Mideyi yormayacak besinlerin tüketilmesi tavsiyesinde bulunan Ercan, şunları söylemiş oldu:

“Meyve, süt, yoğurt üzere besinler tüketmeliyiz. İsteğe göre bir dilim ekmekle beden, istikrarını sağlayacak. Kefir içebiliriz, bir ölçü kuru yemiş yiyebiliriz. Bu cins besinlerle üçüncü bir öğün yapabiliriz. Günde en az 2 litre su içmeliyiz. Bunu da bir daha iftar ve sahur içinde istikrarlı biçimde yapmalıyız.”

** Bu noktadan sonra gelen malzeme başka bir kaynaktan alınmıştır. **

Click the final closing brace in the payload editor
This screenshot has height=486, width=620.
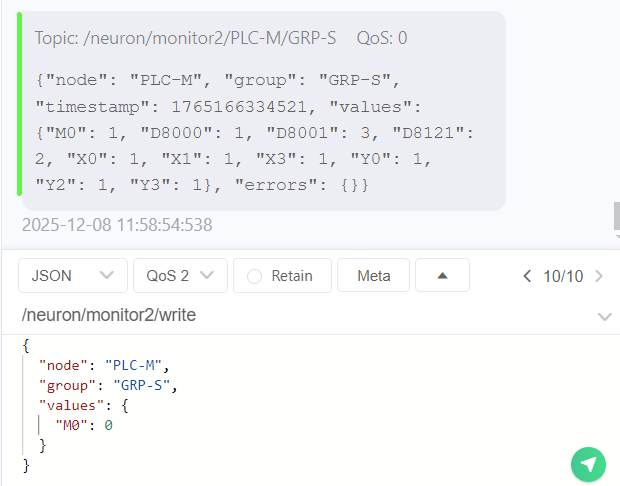coord(26,465)
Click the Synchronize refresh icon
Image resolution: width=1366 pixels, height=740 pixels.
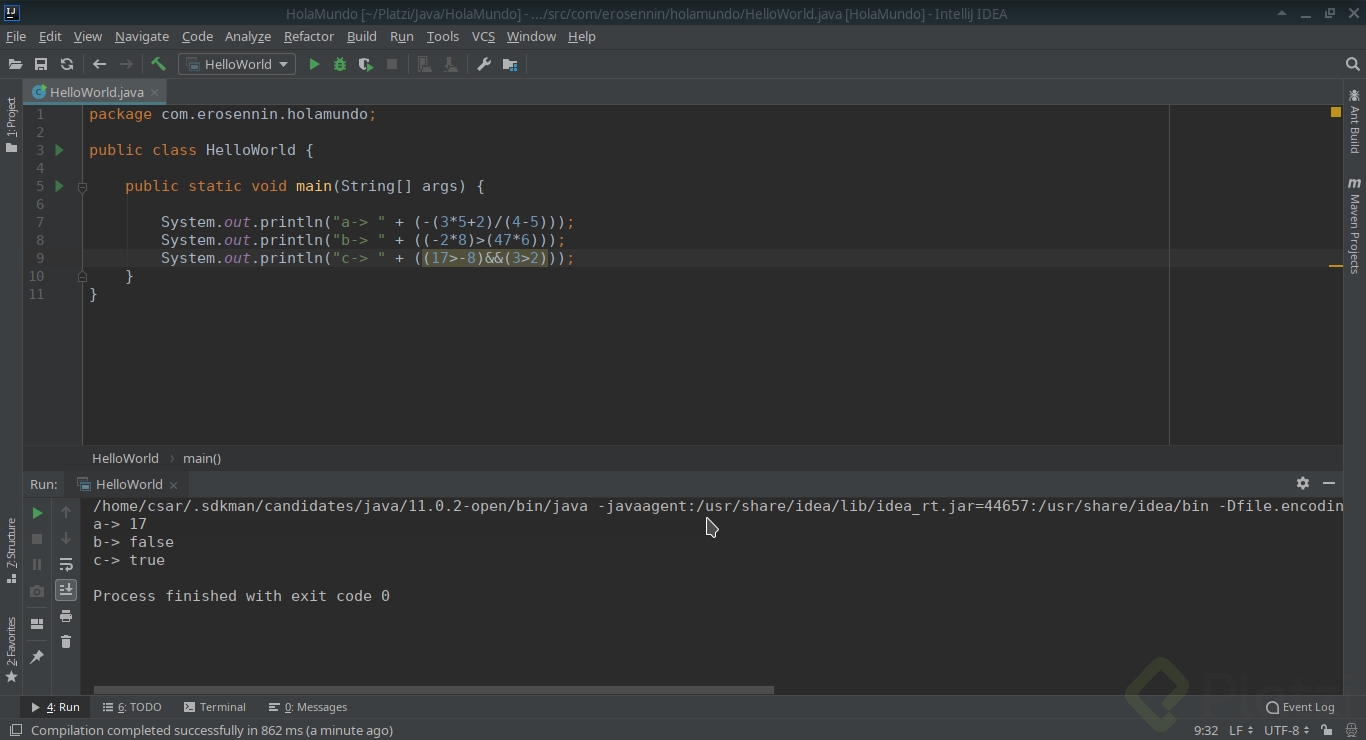[x=67, y=64]
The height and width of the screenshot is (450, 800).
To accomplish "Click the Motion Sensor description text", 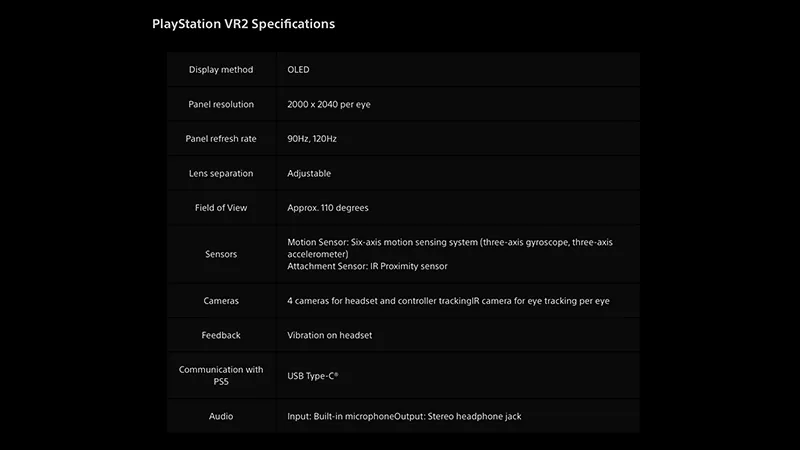I will pyautogui.click(x=450, y=248).
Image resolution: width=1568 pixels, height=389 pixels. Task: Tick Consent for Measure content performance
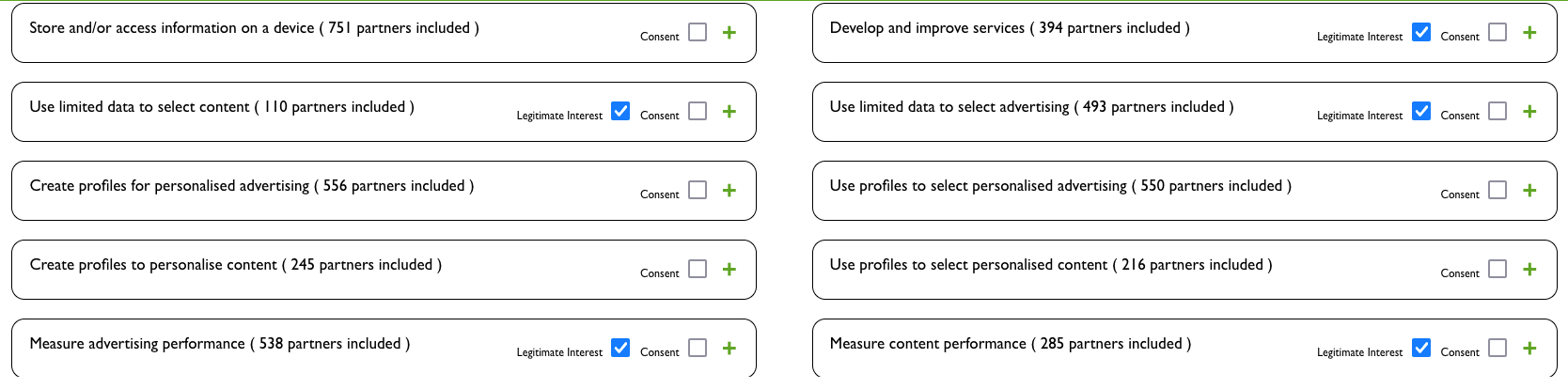(x=1497, y=348)
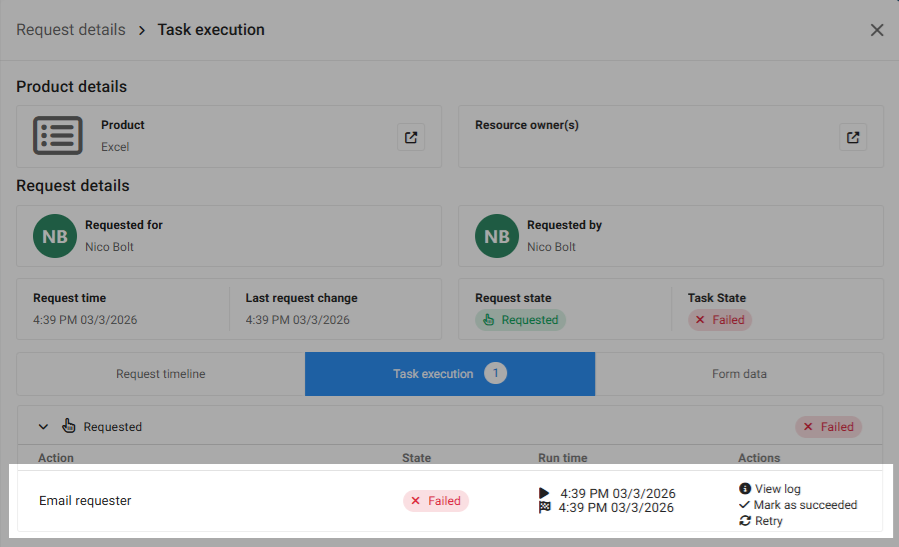
Task: Open the Resource owner(s) external link icon
Action: pyautogui.click(x=853, y=137)
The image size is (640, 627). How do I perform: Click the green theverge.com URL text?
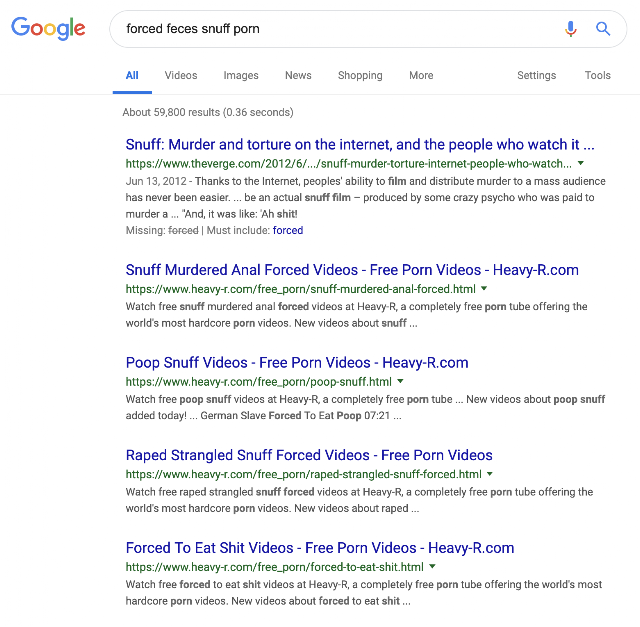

Prof. Dr. Ercan, sahurda gün ortasında susatmayacak ve tok kalınmasına yardımcı olacak besinler tüketilmesi gerektiğini lisana getirdi.

Süt, yoğurt, peynir ve yumurta üzere besinlerden oluşan yavaşça bir kahvaltının yapılabileceğine işaret eden Ercan, çorba, zeytinyağlı yemekler ve salatadan oluşan bir öğünün de tercih edilebileceğini aktardı.